Against the background of an intersectional ethics analysis, first insights into the multiple interpretations and entanglements of age can be clearly shown. Structural factors and societal images of age have a dynamic effect on the narratives of older migrants and on their negotiations of questions of autonomy and dependence, the search for and understanding of information, and questions of trust and the shaping of relationships. From an intersectional perspective, it can therefore be concluded that vulnerability is not only addressed as a negative threat to one’s own independence and informed consent. Rather, these are naturally supplemented in the interviews by more relational conceptualizations of autonomy and intergenerational inclusion. From a care-ethics perspective, these narratives therefore show that “vulnerability and autonomy are not to be theorized in opposite terms” [18] but refer to each other and are connected.

Practical conclusion

  • Both a deficit-oriented perspective and the clear categorization of older migrants as a vulnerable group, should be questioned from the perspective of those affected and should be further developed with the help of the narratives of older migrants themselves.

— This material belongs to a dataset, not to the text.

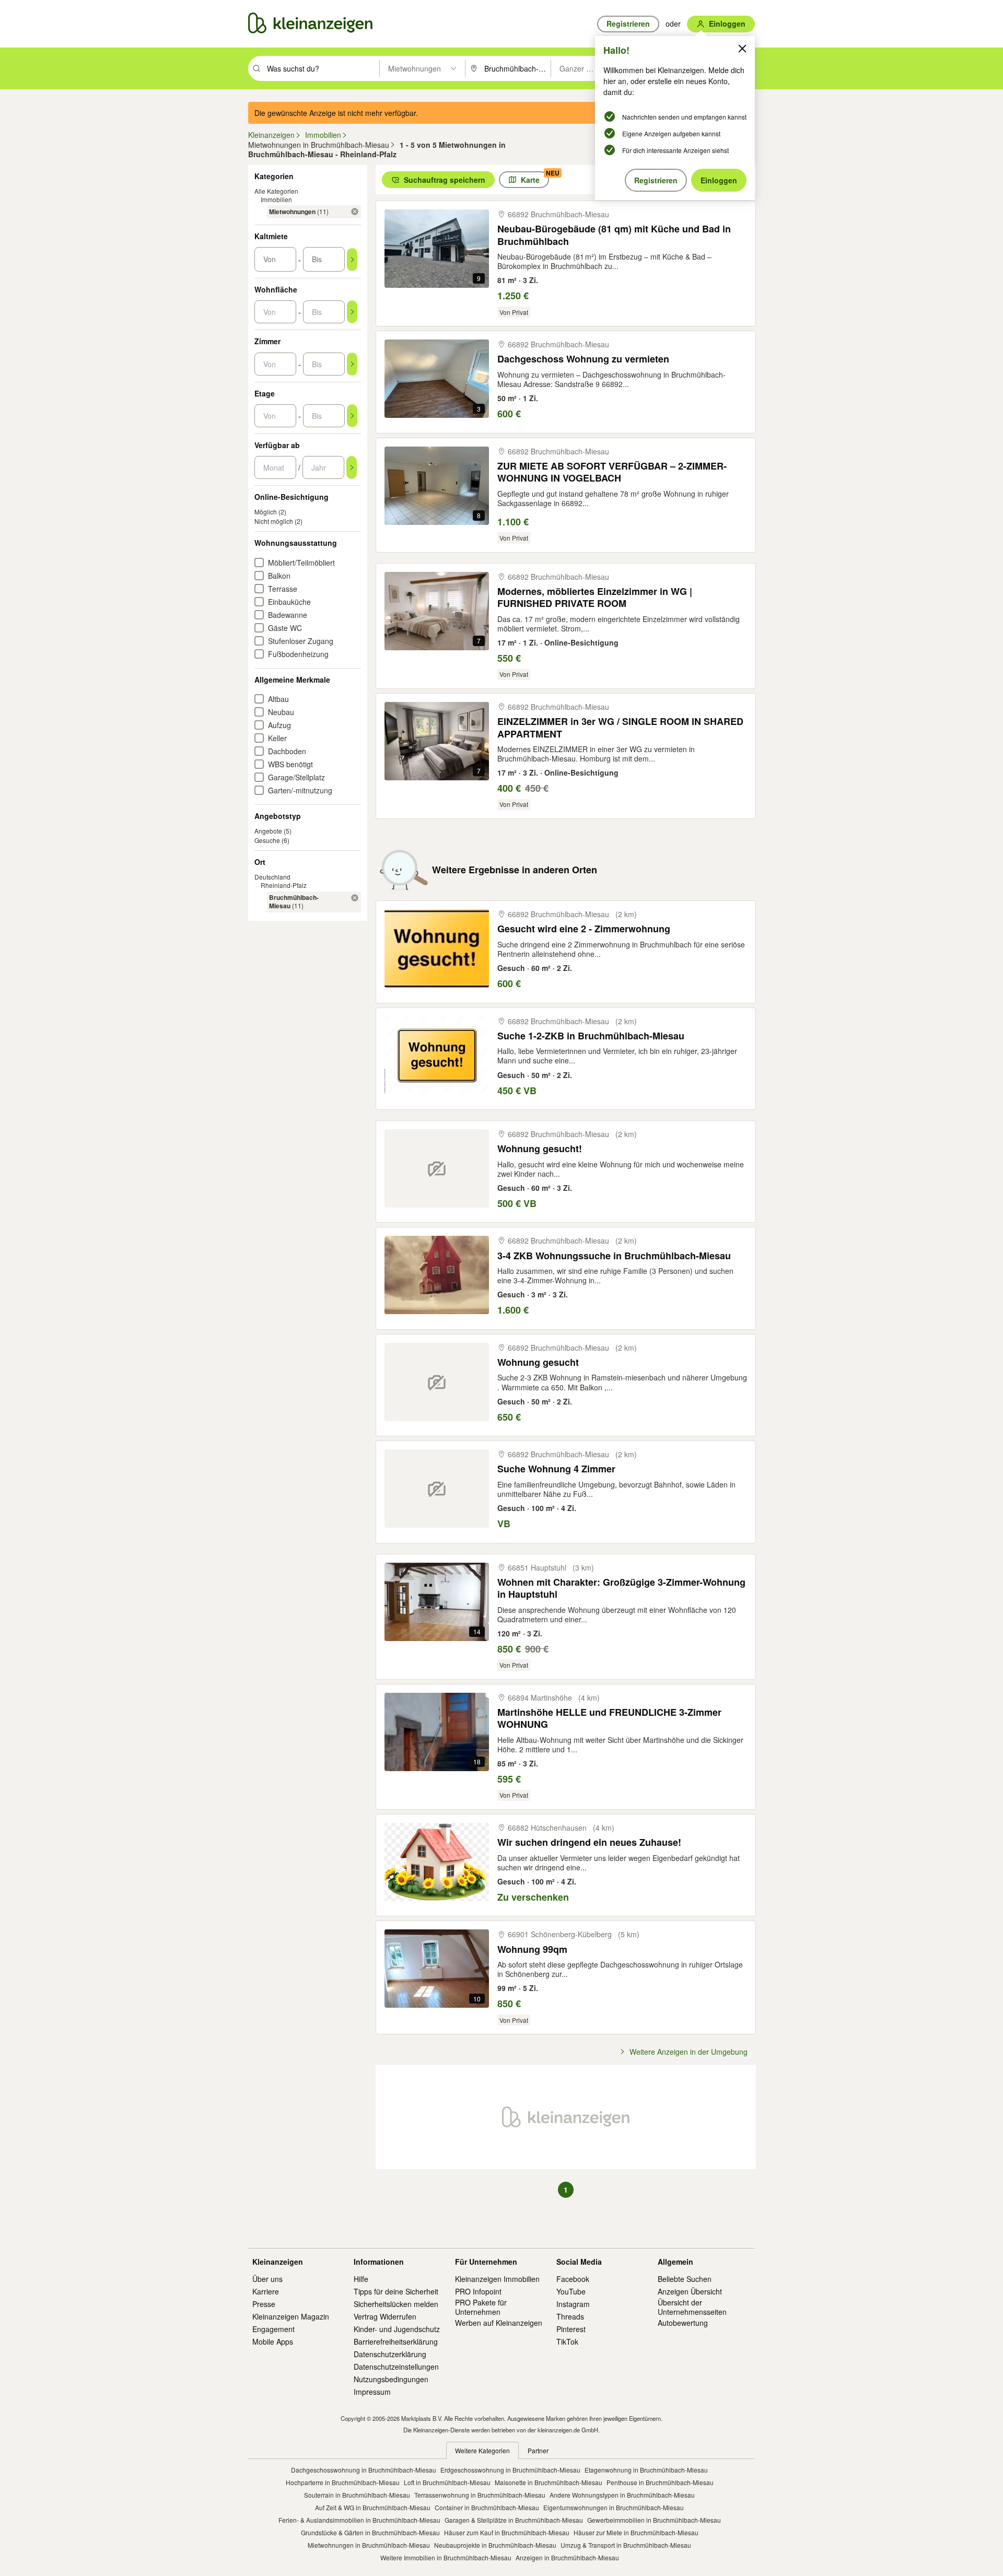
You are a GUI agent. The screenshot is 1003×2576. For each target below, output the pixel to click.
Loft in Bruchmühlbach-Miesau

  • It is proposed that the diverse, intersectional entanglements between various categories of difference and inequality should be taken into greater consideration at different levels of the healthcare system.

  • The article poses the question of which interpretations and extensions enable an intersectional ethics analysis of the narratives of older migrants. Specific places and opportunities to better recognize the narratives of older migrants and incorporate them into the design of the Austrian healthcare system should be developed.